Taking the concept of “simple” further, banking must become intuitive – using advanced analytics to provide advice and solutions before the consumer is aware of the need. This provides the highest value proposition in a crowded marketplace, serving as a “financial concierge” for optimum deployment of funds and delivery of services.

What the consumer wants is proactive financial advice and contextual solutions that respond to location, life stage, recent events and financial opportunities. They want their financial institution to know them, look out for them and reward them … in real time. They want recommendations and “invisible” decisions made on their behalf.

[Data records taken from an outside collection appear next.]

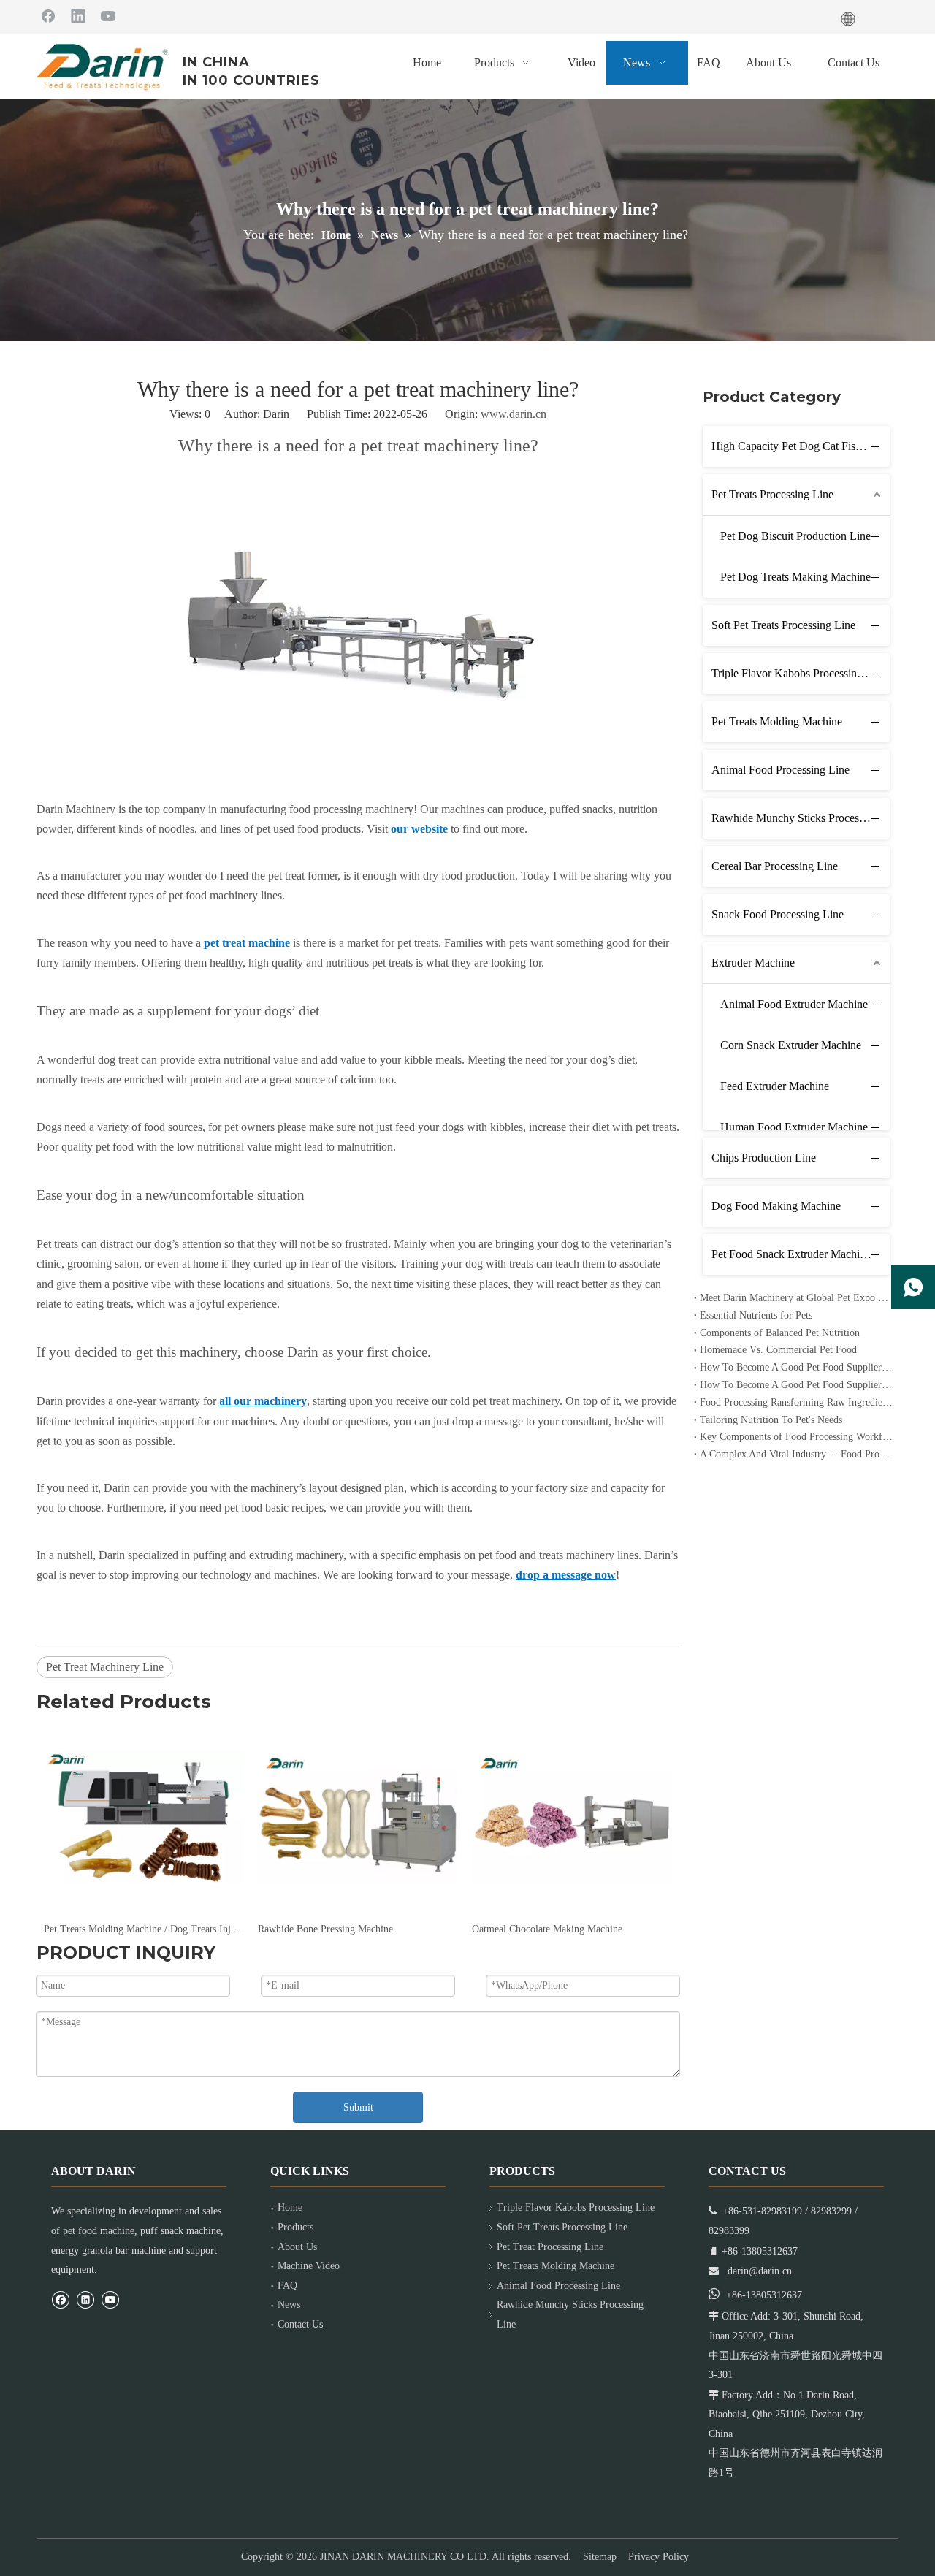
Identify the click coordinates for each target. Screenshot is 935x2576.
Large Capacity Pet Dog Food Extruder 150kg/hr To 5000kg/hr (571, 1929)
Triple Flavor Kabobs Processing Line (799, 673)
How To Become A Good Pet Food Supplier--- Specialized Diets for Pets (796, 1367)
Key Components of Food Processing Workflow (796, 1436)
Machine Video (309, 2265)
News (289, 2304)
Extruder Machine (753, 962)
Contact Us (300, 2324)
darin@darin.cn (760, 2271)
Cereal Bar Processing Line (774, 866)
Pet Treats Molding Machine (776, 721)
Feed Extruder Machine (774, 1086)
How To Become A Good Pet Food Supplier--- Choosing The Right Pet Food (796, 1384)
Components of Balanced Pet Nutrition (780, 1332)
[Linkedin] (78, 15)
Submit (358, 2107)
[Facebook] (48, 15)
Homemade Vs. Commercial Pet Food (778, 1349)
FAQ (287, 2285)
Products (295, 2227)
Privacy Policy (658, 2556)
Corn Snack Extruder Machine (790, 1045)
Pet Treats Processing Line (772, 494)
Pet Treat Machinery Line (105, 1667)
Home (290, 2207)
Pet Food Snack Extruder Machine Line (800, 1254)
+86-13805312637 (764, 2295)
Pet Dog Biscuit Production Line (795, 536)
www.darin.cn (513, 414)
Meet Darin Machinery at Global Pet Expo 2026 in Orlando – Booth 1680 (796, 1297)
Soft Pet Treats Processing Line (783, 625)
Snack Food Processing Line (777, 914)
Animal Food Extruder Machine (794, 1004)
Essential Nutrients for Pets (756, 1315)
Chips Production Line (763, 1157)
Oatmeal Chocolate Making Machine (333, 1929)
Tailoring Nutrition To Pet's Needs (771, 1419)
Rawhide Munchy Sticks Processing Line (800, 818)
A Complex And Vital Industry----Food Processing (796, 1454)
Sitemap (600, 2556)
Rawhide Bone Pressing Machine (111, 1929)
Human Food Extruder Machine (794, 1127)
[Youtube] (108, 15)
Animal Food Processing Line (780, 769)
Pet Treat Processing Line (550, 2246)
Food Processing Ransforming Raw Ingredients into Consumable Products (796, 1402)
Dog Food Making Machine (776, 1206)
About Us (297, 2246)
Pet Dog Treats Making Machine (795, 577)
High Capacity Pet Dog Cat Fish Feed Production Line (800, 446)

This form of engagement requires both trust and permission. The consumer must believe you are working on their behalf and that the decisions made “in the background” are aligned with the decisions they would make on their own. This requires a level of analytics and solution deployment not seen in most financial institutions. It is the foundation of fintech organizations like Acorns, where savings are accumulated based on “excess funds.”

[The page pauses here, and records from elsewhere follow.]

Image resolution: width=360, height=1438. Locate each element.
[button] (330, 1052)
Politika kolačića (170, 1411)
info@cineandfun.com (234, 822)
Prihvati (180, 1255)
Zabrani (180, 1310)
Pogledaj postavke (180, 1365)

Consumer expectations with all industries show the desire for proactive insights and decision making. In much the same way that Google uses a history of communication to help complete sentences in the Gmail app, or Amazon uses previous purchases to rank order products when a person shops, consumers want their financial institution to simplify their life.

Most legacy financial institutions may not be able to create these experiences on their own. Collaboration with third-party providers will often be required to shift toward banking invisibility. This will require a complete disruption of banking as we have known it in the past to a new focus on product design, delivery and agility that centers on the consumer as opposed to product goals.

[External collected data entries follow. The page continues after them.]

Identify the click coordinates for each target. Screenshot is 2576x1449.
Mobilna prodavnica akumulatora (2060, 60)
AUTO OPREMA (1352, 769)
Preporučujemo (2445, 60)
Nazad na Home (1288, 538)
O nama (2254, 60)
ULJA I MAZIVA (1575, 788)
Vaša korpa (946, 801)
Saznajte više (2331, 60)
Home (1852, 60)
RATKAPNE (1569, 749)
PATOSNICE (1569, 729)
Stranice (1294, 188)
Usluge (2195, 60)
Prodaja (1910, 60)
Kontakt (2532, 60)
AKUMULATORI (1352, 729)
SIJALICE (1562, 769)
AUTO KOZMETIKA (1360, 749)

Moving Beyond the Conventional Concept of Digital Banking

According to the Capgemini research, several digital and leadership capabilities are needed to keep pace with expectations and to move beyond digital banking.

First and most importantly, banks and credit unions must focus on placing the consumer at the center of the organization, with product silos eliminated in favor of teams aligned around the customer journey. According to the research, 64% of the banking sector’s digital masters have “created personae and journey maps to identify and serve customers better.”

Beyond that, it will be imperative to create an agility and flexibility in delivery similar to what exists in fintech and bigtech firms. This will most likely require changes in the composition of boards, top leadership and departmental management who can see banking from a new perspective.

New operating models will also be required that will include the collaboration with third-party providers. There also needs to be support of open banking APIs that will enable the offering of new products both within and outside financial services.

Bottom line, the infrastructure of banking as well as the perspective of banking’s role in the consumer’s life must change. According to Capgemini, 64% of banks are actively working with a wide ecosystem of partners – such as startups, incubators, technology firms, and even competitors – to co-develop solutions. For the industry to be prepared for the future, this number must increase.

Finally, and potentially most importantly, the “culture of banking” must shift to support both a customer and employee centricity, with a support of innovation and experimentation. Organizations need to encourage the creation of new ideas and simplify the funding of these advances. In conjunction with this transition, “financial institutions will need to implement digital tools and technology platforms that enable rapid development, and provide a platform for employees to execute those ideas,” states Capgemini.

To move from an era of digital banking to a delivery of financial services that is both intuitive and invisible, banking organizations will need to embrace a culture of testing and learning, with ongoing measurement of customer satisfaction and engagement to provide a path for ongoing improvement.